● **ACTIVITY**
This task calls for copying each line below that contains "agent".

● **DATA TO USE**
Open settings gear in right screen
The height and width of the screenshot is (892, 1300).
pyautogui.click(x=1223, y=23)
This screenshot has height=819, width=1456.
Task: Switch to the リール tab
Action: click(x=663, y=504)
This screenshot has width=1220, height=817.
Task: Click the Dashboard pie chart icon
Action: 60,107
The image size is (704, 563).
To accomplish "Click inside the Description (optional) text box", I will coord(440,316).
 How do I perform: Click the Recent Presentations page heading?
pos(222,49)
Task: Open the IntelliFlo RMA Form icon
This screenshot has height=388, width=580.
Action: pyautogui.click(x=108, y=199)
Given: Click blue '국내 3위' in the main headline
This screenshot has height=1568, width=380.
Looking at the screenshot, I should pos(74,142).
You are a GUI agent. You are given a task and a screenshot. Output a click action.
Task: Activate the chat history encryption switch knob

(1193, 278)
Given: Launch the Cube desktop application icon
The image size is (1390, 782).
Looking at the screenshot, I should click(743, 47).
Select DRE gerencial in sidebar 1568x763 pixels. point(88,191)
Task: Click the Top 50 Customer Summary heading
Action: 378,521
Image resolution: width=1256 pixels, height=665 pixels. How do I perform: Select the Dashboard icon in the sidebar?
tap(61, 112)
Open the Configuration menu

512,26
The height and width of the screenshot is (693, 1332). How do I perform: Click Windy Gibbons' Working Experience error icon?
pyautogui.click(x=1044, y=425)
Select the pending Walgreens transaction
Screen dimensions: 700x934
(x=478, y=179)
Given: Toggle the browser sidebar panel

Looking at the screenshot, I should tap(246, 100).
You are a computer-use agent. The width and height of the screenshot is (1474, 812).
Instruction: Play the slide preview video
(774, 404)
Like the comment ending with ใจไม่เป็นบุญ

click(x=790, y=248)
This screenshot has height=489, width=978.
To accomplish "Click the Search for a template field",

● **WRITTEN RESPONSE**
You are a GUI agent. You are given a task and a screenshot. Output a click action.
You are a computer-use agent. The width and height of the screenshot is (1474, 812).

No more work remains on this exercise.